**What is needed:**
Could you copy each line of the entries that contains "Display"?

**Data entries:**
+--

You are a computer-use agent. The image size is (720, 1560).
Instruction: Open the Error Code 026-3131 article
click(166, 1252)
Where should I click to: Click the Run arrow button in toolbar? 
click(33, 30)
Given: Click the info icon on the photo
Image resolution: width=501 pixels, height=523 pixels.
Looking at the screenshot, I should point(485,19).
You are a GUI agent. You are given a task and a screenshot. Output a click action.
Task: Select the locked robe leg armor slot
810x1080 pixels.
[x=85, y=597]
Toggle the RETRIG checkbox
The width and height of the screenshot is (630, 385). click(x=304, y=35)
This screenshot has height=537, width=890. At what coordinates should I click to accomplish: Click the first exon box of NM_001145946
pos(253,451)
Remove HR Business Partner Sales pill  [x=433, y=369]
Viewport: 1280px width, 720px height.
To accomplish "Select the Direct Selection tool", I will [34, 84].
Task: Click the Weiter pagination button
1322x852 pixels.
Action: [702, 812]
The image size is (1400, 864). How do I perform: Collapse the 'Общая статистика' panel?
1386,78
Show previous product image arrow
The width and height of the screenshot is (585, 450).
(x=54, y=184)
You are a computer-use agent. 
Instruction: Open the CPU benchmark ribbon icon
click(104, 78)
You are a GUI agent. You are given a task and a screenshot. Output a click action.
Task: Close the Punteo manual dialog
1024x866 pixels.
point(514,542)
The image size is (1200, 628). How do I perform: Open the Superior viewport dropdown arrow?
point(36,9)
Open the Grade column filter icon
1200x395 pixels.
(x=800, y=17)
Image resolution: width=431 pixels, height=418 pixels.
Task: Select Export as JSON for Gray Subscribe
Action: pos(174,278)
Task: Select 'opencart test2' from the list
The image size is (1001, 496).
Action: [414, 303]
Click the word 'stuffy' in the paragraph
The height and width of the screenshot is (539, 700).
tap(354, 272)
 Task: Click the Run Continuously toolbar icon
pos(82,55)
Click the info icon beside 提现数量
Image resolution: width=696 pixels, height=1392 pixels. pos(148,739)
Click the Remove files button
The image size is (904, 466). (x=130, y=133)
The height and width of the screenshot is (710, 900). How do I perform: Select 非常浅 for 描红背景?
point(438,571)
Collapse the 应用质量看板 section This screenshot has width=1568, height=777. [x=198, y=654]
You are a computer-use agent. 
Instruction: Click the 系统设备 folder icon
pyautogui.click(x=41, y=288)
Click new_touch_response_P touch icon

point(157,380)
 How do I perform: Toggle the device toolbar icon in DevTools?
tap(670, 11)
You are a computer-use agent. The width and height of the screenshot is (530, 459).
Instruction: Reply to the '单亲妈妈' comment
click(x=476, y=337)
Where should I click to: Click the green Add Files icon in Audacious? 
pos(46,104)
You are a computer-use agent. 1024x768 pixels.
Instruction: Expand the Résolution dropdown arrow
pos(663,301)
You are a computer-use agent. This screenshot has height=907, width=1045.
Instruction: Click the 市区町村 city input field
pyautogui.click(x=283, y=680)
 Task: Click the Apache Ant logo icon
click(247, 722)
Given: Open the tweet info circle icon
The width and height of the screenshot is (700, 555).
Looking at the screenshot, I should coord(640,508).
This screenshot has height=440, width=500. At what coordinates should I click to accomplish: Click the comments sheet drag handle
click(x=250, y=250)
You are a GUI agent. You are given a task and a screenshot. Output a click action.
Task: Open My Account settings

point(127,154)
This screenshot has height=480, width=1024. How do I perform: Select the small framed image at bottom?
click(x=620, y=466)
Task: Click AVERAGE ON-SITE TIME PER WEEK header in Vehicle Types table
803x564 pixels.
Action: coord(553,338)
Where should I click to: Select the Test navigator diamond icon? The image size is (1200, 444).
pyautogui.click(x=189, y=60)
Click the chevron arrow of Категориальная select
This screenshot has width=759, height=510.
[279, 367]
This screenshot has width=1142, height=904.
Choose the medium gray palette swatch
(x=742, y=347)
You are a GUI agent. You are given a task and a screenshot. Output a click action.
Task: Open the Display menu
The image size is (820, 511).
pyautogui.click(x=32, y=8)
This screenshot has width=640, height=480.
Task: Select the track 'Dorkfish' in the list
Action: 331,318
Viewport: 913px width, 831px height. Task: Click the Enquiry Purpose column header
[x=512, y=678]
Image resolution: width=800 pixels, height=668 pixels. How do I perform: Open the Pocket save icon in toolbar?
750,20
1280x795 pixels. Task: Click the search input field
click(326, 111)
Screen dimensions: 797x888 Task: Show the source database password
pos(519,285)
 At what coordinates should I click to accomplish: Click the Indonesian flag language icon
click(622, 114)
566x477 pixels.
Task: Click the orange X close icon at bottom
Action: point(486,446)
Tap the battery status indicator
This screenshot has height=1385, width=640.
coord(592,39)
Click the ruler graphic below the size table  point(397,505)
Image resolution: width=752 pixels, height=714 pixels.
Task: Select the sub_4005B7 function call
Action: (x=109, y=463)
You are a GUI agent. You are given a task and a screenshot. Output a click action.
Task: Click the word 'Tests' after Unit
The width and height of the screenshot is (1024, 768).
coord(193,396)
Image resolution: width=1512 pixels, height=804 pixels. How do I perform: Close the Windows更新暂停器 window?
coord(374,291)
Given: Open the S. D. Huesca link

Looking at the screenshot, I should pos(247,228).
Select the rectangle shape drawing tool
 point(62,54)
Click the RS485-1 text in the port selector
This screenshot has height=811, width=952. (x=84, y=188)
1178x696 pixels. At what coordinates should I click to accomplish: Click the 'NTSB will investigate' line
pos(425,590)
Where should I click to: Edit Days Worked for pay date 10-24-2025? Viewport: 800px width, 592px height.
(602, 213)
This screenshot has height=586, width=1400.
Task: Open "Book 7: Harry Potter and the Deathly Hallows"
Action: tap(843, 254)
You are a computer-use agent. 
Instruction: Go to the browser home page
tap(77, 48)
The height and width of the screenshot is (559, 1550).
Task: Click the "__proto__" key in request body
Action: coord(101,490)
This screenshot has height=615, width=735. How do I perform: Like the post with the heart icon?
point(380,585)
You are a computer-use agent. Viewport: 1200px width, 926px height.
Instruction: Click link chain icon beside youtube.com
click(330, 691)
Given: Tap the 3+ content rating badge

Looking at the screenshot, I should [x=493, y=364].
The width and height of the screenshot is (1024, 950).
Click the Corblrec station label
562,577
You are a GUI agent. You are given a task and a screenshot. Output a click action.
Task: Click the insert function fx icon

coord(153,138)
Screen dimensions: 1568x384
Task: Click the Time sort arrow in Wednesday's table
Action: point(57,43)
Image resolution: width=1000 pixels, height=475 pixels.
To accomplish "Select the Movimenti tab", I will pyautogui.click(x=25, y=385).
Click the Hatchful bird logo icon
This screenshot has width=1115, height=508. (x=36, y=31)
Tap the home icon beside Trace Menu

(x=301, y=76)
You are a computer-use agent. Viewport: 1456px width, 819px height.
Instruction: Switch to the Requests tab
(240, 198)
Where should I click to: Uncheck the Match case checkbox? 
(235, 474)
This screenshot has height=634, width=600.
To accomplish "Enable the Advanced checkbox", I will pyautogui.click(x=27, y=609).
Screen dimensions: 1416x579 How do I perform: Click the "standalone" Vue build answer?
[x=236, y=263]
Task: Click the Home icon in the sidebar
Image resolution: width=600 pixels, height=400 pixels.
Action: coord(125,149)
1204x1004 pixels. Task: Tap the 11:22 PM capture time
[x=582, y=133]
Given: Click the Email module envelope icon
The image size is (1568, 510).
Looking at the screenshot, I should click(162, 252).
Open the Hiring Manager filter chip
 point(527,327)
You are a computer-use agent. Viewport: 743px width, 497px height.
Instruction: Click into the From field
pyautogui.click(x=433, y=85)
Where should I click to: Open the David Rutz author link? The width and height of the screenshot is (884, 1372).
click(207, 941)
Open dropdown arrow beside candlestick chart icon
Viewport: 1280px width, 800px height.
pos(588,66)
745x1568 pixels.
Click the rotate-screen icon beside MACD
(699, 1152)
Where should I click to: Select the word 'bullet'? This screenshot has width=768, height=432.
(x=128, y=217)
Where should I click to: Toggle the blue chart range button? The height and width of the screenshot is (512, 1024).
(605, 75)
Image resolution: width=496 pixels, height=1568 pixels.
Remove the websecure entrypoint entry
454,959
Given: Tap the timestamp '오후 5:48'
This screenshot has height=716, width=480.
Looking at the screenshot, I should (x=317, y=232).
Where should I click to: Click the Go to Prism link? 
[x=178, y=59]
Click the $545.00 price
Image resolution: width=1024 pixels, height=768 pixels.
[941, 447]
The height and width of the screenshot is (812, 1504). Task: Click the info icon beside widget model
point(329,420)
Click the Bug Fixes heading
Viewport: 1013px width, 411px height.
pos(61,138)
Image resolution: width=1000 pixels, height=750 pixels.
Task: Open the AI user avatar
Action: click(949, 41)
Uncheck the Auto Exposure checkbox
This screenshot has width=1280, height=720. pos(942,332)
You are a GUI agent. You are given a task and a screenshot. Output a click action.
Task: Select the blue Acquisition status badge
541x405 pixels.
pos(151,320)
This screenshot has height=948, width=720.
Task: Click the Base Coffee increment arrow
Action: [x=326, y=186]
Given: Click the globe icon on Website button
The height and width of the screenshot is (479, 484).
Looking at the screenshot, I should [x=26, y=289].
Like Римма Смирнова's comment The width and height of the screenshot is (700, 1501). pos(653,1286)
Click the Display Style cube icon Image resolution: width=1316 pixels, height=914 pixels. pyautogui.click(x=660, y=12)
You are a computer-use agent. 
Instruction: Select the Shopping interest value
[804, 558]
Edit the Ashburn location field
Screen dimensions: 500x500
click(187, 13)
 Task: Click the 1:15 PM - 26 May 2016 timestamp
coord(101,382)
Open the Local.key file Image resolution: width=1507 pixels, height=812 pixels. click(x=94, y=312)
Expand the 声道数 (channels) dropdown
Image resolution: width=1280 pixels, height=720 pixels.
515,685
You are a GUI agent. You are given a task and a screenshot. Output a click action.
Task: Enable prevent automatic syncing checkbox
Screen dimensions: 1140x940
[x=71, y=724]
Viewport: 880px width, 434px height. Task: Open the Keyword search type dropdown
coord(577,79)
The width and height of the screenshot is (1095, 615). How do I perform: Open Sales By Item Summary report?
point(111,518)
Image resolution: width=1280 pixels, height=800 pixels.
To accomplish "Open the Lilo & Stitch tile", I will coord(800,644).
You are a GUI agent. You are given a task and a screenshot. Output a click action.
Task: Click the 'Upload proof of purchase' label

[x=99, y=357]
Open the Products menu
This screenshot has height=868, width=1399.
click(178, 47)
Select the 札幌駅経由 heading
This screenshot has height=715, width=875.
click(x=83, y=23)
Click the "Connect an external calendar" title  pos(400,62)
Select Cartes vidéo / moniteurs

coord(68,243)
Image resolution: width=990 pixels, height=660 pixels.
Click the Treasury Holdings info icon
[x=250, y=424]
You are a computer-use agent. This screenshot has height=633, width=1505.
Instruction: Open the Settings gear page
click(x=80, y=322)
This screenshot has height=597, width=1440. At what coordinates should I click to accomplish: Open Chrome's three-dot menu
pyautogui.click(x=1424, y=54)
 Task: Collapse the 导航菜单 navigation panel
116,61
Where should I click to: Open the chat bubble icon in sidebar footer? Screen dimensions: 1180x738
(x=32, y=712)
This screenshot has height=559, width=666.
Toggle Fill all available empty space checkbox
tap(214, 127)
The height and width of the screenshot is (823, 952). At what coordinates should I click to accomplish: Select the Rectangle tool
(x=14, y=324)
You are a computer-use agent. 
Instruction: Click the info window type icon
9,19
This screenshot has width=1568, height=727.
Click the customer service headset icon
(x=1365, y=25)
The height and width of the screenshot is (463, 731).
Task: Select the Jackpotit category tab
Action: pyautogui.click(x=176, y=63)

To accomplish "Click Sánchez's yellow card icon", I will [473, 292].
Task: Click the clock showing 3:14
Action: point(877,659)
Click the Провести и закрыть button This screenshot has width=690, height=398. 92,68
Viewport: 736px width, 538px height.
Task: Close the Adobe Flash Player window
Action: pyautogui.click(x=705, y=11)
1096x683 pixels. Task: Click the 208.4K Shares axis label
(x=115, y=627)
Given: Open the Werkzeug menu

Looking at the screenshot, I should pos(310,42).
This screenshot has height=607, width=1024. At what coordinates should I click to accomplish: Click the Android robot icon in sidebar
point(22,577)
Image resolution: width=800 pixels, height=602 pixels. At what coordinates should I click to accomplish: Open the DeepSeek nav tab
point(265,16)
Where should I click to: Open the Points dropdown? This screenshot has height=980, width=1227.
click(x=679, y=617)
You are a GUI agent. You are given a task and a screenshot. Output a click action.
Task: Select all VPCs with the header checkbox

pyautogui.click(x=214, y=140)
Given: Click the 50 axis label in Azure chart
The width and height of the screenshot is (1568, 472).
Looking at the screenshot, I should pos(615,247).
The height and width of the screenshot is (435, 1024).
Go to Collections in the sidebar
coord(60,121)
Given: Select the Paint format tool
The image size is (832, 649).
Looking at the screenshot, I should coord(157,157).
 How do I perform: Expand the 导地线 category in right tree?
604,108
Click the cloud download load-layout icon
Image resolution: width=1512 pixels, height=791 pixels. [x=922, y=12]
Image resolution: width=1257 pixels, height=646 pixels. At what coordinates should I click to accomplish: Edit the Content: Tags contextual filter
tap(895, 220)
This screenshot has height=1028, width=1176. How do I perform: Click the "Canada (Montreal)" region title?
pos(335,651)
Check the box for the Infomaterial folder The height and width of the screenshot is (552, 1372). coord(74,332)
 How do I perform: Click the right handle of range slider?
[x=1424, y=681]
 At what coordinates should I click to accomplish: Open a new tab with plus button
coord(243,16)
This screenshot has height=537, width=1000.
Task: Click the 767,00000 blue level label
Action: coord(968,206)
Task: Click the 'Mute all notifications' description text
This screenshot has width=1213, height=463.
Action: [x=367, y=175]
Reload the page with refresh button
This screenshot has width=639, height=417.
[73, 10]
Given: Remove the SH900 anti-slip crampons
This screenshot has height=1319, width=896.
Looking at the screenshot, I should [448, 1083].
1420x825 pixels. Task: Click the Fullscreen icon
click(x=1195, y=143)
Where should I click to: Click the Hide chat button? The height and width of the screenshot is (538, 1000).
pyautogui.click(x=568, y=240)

+--

**Response for this exercise:**
Task: Open the Display menu
Click the Display Style cube icon Image resolution: width=1316 pixels, height=914 pixels. pyautogui.click(x=660, y=12)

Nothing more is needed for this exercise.